**EXERCISES**
1) Could you copy everything in the passage on Singer's 2020 season with the Royals, from "Singer joined the" down to "1/3 innings pitched."?
2) Can you carry on the passage on Singer's 2020 season with the Royals, starting after its last sentence?

**READING PASSAGE**
=== Section Start ===

Singer joined the Royals at the beginning of the 2020 season and made his major league debut on July 25, 2020, against the Cleveland Indians and pitched five innings of two-run ball in a no-decision. He was the first pitcher from the 2018 draft class to make it to the majors and second player overall after Nico Hoerner. On September 10, he allowed no hits through 7 2/3 innings against the Cleveland Indians until he gave up a hit to Austin Hedges in the bottom of the eighth inning. In his next start against the Detroit Tigers, Singer fell one pitch short of an immaculate inning, when Miguel Cabrera fouled off Singer's ninth pitch of the inning. Cabrera then struck out on the next pitch. With the Royals in 2020, Singer appeared in 12 games, with a 4–5 record with 4.06 ERA and 61 strikeouts in 64 1/3 innings pitched.

=== Section End ===

**EXTRACTED RECORDS**

=== Section Start ===

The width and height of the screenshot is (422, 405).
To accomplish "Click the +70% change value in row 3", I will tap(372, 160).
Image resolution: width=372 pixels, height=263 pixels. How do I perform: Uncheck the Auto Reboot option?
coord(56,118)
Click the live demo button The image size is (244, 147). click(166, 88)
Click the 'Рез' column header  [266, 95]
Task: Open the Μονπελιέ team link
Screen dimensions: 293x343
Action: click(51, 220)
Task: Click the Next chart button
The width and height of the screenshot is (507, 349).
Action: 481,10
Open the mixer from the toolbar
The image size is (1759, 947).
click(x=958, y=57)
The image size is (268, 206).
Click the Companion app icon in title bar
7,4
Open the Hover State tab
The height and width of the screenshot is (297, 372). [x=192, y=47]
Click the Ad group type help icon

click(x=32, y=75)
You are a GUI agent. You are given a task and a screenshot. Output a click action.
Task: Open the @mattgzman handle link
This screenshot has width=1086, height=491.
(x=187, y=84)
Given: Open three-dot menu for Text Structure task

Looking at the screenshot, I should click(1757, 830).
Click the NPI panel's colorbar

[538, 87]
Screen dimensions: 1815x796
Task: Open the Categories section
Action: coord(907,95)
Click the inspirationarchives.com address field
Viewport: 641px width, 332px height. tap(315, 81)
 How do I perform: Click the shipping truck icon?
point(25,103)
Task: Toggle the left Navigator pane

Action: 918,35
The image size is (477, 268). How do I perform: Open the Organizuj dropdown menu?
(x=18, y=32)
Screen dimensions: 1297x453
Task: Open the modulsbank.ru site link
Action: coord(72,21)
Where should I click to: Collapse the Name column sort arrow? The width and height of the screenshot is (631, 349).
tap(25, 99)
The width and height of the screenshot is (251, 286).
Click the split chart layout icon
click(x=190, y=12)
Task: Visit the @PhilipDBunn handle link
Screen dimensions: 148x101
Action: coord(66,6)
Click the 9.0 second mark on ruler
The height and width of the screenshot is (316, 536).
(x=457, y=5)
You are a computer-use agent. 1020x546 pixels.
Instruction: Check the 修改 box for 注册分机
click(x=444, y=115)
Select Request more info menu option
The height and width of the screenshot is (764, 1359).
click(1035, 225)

=== Section End ===

**ANSWERS TO THE EXERCISE**
1)
Singer joined the Royals at the beginning of the 2020 season and made his major league debut on July 25, 2020, against the Cleveland Indians and pitched five innings of two-run ball in a no-decision. He was the first pitcher from the 2018 draft class to make it to the majors and second player overall after Nico Hoerner. On September 10, he allowed no hits through 7 2/3 innings against the Cleveland Indians until he gave up a hit to Austin Hedges in the bottom of the eighth inning. In his next start against the Detroit Tigers, Singer fell one pitch short of an immaculate inning, when Miguel Cabrera fouled off Singer's ninth pitch of the inning. Cabrera then struck out on the next pitch. With the Royals in 2020, Singer appeared in 12 games, with a 4–5 record with 4.06 ERA and 61 strikeouts in 64 1/3 innings pitched.

2)
In 2021, Singer started 27 games for the Royals and went 5-10 with a 4.91 ERA, 131 strikeouts, and 53 walks over 128 1/3 innings. He opened the 2022 season in Kansas City's bullpen. He was optioned to the Triple-A Omaha Storm Chasers in late April. He returned to the Royals' starting rotation in mid-May and finished the season with a career-best 10–5 record and 3.23 ERA in 153 1/3 innings.

Singer started 29 games for Kansas City during the 2023 campaign, registering an 8–11 record and 5.52 ERA with 133 strikeouts over 159 2/3 innings of work. Singer made 32 starts for the Royals in 2024, compiling a 9–13 record and 3.71 ERA with 170 strikeouts across 179 2/3 innings pitched.

===Cincinnati Reds===
On November 22, 2024, the Royals traded Singer to the Cincinnati Reds for Jonathan India and Joey Wiemer. Singer and India were college teammates. Singer made his Reds debut on March 31, 2025; he pitched seven innings, allowed one hit and walked two batters, while striking out eight batters as the winning pitcher in a 14–3 blowout over the Texas Rangers.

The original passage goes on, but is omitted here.